(Estratto della fonte)
Louis Vuitton, dalla moda al design: ecco come si arricchisce la famosa collezione Objets Nomades

Antonella Palumbo
  • Dott. in Scienze dell'amministrazione
16/08/2022

Dal 2012 anno di nascita della collezione Objets Nomades di Louis Vuitton, sono molte le nuove creazioni di arredo che si sono aggiunte per sorprendere gli estimatori del design di lusso. Ispirata ai viaggi e nata dalla collaborazione con famosi designer internazionali, andiamo a scoprire le ultime novità d’arredo della lussuosa collezione.

Louis Vuitton, dalla moda al design: ecco come si arricchisce la famosa collezione Objets Nomades

Fantastiche creazioni ricercate e funzionali, questa è la collezione Objets Nomades ideata dal famoso marchio di lusso Louis Vuitton e presentata quest’anno alla Milano Fashion Week, che ha scelto come location di esposizione lo storico Garage Traversi in Piazza San Babila.

(Voci fornite)
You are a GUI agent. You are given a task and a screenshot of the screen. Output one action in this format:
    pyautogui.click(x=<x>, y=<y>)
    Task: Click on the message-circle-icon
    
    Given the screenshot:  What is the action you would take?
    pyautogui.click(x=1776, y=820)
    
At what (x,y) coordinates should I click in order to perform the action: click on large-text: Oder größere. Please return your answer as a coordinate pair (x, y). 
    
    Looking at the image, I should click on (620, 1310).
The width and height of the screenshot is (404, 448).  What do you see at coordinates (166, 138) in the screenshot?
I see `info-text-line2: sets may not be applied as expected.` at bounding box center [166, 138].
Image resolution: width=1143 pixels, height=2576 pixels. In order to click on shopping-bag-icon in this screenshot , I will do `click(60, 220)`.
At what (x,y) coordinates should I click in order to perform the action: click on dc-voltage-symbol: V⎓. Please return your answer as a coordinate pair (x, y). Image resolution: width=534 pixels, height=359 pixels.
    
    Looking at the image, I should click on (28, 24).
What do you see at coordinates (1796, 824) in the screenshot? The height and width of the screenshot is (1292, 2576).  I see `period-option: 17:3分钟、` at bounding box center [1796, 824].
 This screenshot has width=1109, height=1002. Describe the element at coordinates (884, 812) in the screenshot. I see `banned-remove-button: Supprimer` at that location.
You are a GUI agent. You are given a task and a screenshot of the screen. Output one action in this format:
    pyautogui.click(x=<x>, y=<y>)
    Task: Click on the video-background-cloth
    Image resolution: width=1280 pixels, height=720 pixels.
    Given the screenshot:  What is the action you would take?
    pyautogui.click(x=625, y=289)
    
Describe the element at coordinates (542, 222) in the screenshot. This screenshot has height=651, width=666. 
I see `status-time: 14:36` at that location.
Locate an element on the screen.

(Esercizio) Trascrivi dall'articolo sulla collezione Objets Nomades il passo che comincia con "Antonella Palumbo" e termina con "Piazza San Babila.", senza modificarlo.

(Soluzione)
Antonella Palumbo
  • Dott. in Scienze dell'amministrazione
16/08/2022

Dal 2012 anno di nascita della collezione Objets Nomades di Louis Vuitton, sono molte le nuove creazioni di arredo che si sono aggiunte per sorprendere gli estimatori del design di lusso. Ispirata ai viaggi e nata dalla collaborazione con famosi designer internazionali, andiamo a scoprire le ultime novità d’arredo della lussuosa collezione.

Louis Vuitton, dalla moda al design: ecco come si arricchisce la famosa collezione Objets Nomades

Fantastiche creazioni ricercate e funzionali, questa è la collezione Objets Nomades ideata dal famoso marchio di lusso Louis Vuitton e presentata quest’anno alla Milano Fashion Week, che ha scelto come location di esposizione lo storico Garage Traversi in Piazza San Babila.